Telehealth Services:

  1. AMHC offers telehealth services where therapy is conducted via a secure video or phone platform.
  2. The Patient agrees to find a quiet, private space for these sessions and ensure a reliable internet connection.
  3. The same confidentiality and privacy standards apply to telehealth and in-person sessions.

Emergencies:

  1. If the Patient is experiencing a crisis or emergency, they should call 911 or seek immediate medical attention.
  2. AMHC is not equipped to handle immediate crises but can provide referrals to appropriate services.
  3. In a crisis, and your therapist cannot be reached, you may call the 24-hour 911 or go immediately to your local hospital emergency room.

Termination of Services:

  1. Therapy can be terminated at anytime by the Patient or AMHC. It is beneficial to discuss and plan termination in collaboration with the therapist.

Consent to Treatment:

By signing up for services, the patient/client acknowledges that they have read, understood, and agree to the terms outlined in this agreement. They voluntarily consent to receive mental health treatment provided by AMHC.

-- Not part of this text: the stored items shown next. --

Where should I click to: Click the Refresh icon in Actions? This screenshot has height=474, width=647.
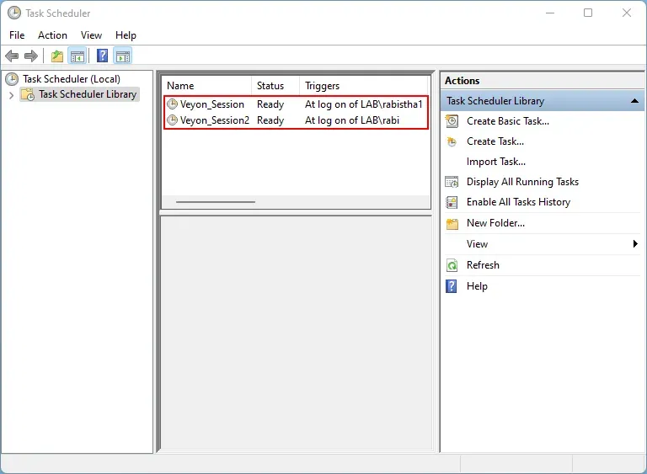452,265
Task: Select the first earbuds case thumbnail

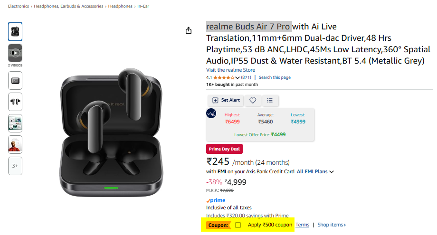Action: 15,31
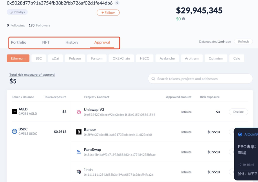Select the Avalanche chain filter

coord(167,58)
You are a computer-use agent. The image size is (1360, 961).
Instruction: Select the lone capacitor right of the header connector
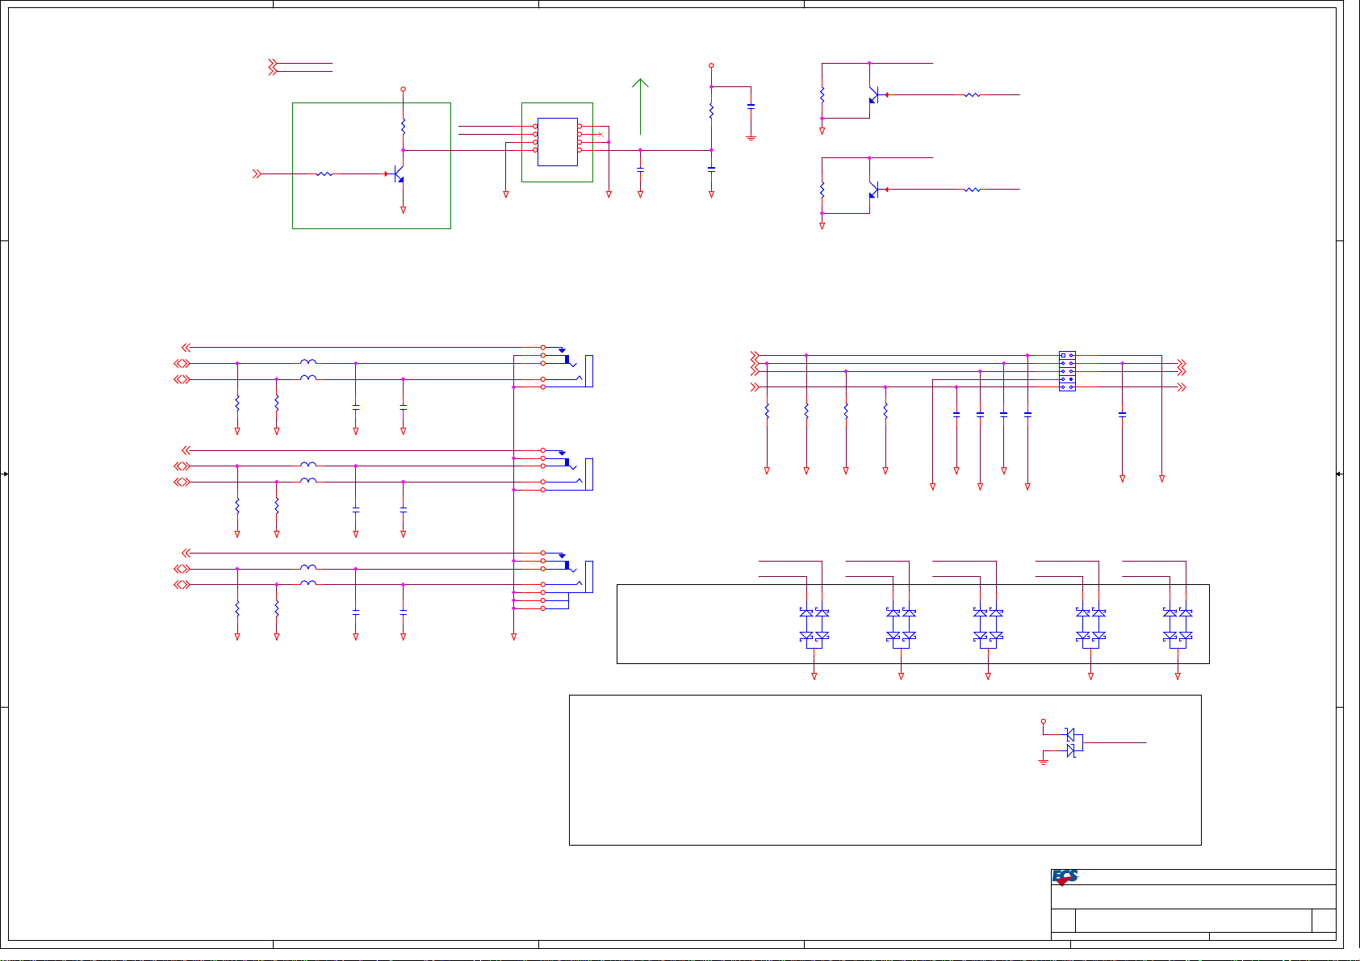tap(1122, 414)
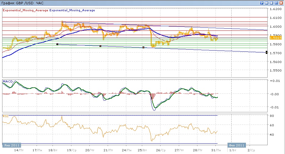The width and height of the screenshot is (285, 154).
Task: Click the График GBP/USD ЧАС title bar
Action: coord(23,3)
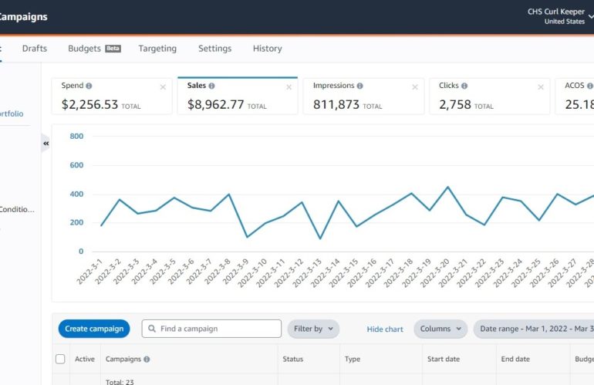Click the Impressions info icon
594x385 pixels.
[359, 86]
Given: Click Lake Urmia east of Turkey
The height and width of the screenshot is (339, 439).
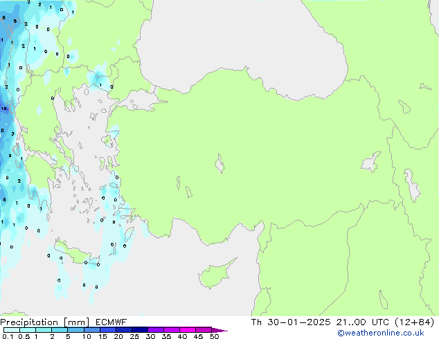Looking at the screenshot, I should click(x=413, y=184).
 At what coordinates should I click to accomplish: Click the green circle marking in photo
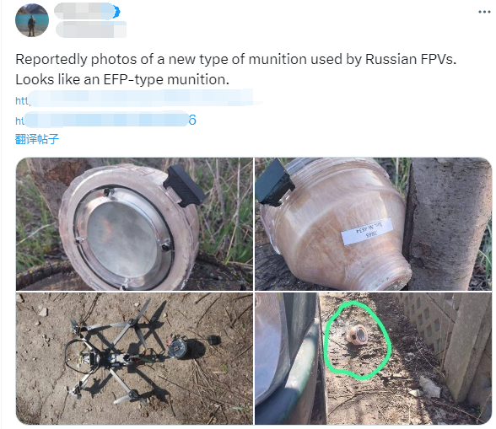coord(359,341)
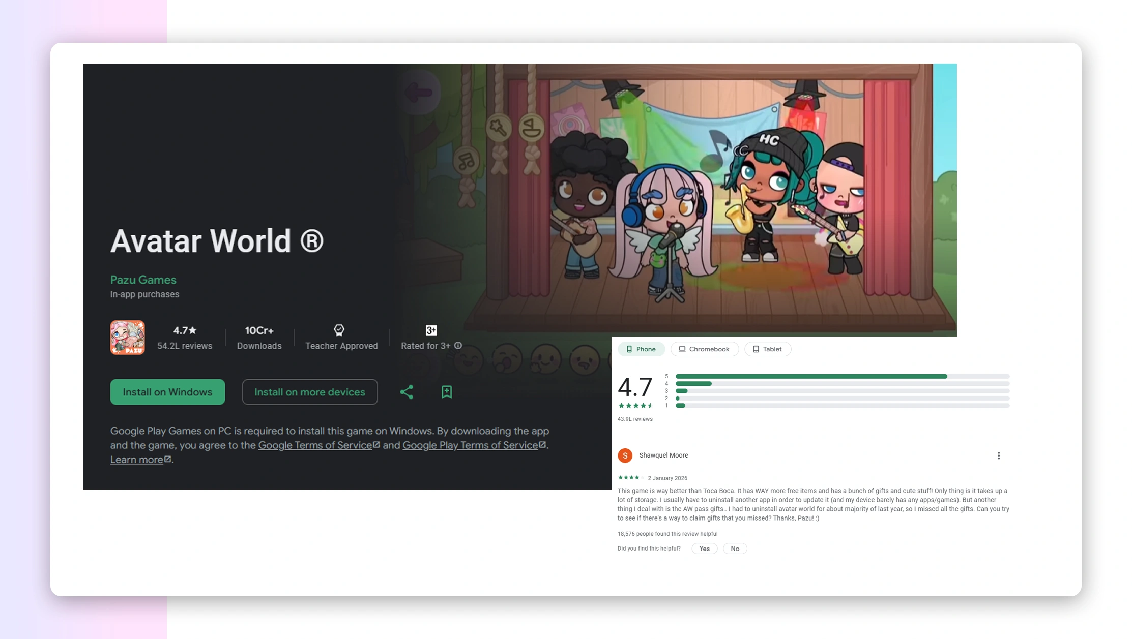Image resolution: width=1132 pixels, height=639 pixels.
Task: Click Install on more devices
Action: tap(310, 392)
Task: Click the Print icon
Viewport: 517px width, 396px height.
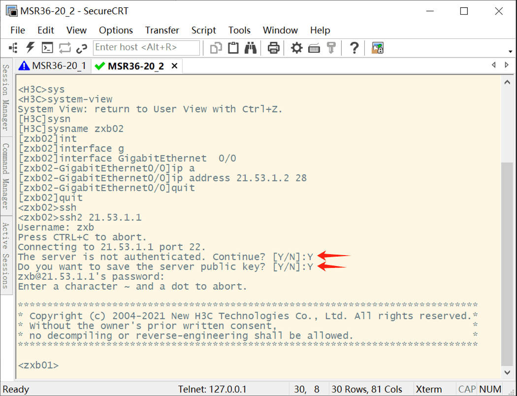Action: (273, 47)
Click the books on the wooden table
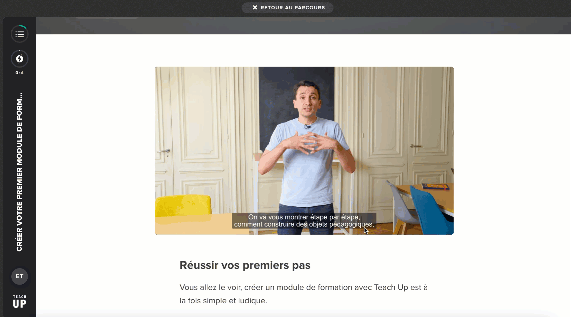This screenshot has width=571, height=317. click(436, 187)
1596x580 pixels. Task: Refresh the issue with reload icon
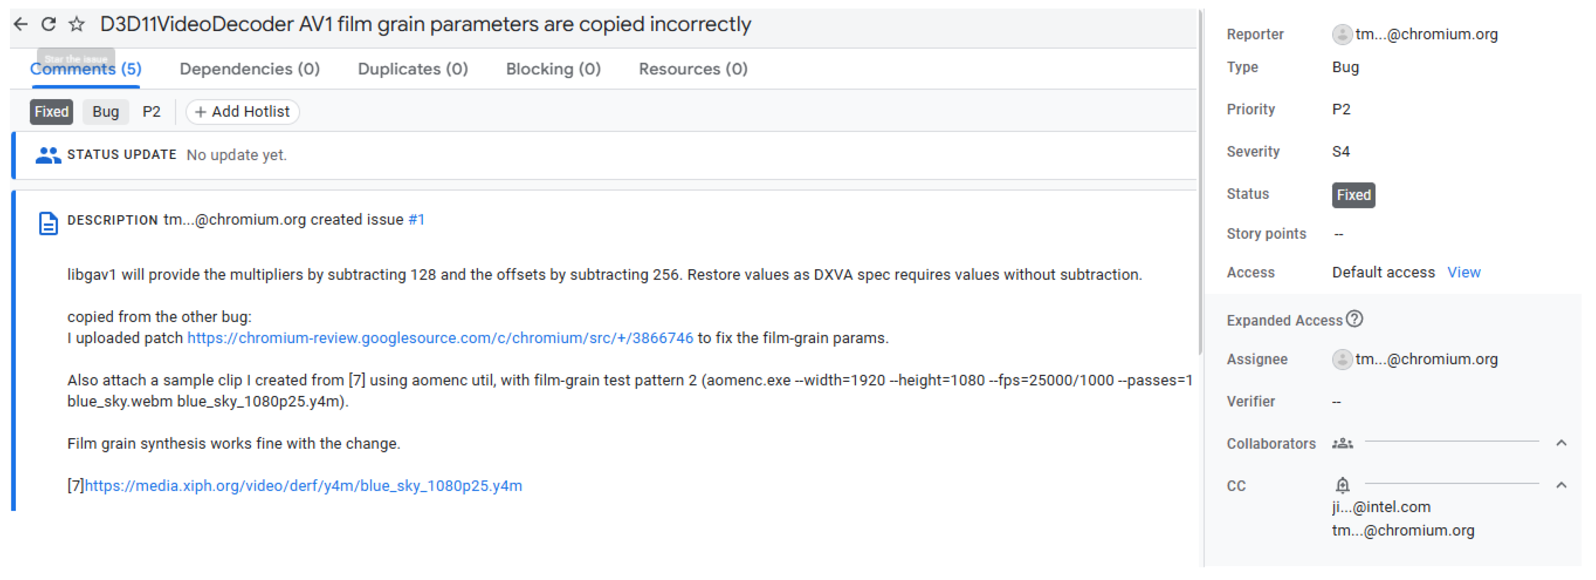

RELEASE OF RESPONSIBILITIES

I, the patient/client that has willingly signed up for services, hereby release Alquimedez Mental Health Counseling, its agents, employees, and representatives from any and all past, present, and future responsibilities, liabilities, obligations, claims, demands, actions, rights, damages, costs, expenses, and compensation of any nature whatsoever, whether based on a tort, contract, or other theory of recovery, which I have now or which may hereafter accrue or otherwise be acquired, on account of, or may in any way grow out of, any and all known and unknown, foreseen and unforeseen bodily and personal injuries and property damage and the consequences thereof. At the moment that you sign up for services, you have consented and agreed to this release of responsibility. You may refuse our care at any time.

This release extends to and includes any responsibilities that have been, or could have been, asserted by me against Alquimedez Mental Health Counseling up to the date of this release.

I acknowledge that I am releasing Alquimedez Mental Health Counseling from responsibilities willingly, knowingly, and voluntarily. I also acknowledge that I understand the content and consequences of this release and have had the opportunity to consult with the legal counsel of my choice before signing this release.

This release is binding upon me, my heirs, executors, administrators, successors, and assigns.

I have read, understand, and agree with the above policies. If desired, I have been offered a copy of these policies to take with me. This policy can be requested anytime. It has also been sent to the email provided at the time of signup. I authorize Alquimedez Mental Health Counseling, PLLC, to release any information acquired during therapy to my insurance company (if the client is a minor, parent, or guardian sign). I understand my insurance coverage is a relationship between me and my insurance company, and I agree to accept financial responsibility for payment of charges incurred. As a patient under Alquimedez Mental Health Counseling, I am responsible for my care, health, and the information I provide to the medical center. I release Alquimedez Mental Health Counseling PLLC of all past, present, and future responsibilities.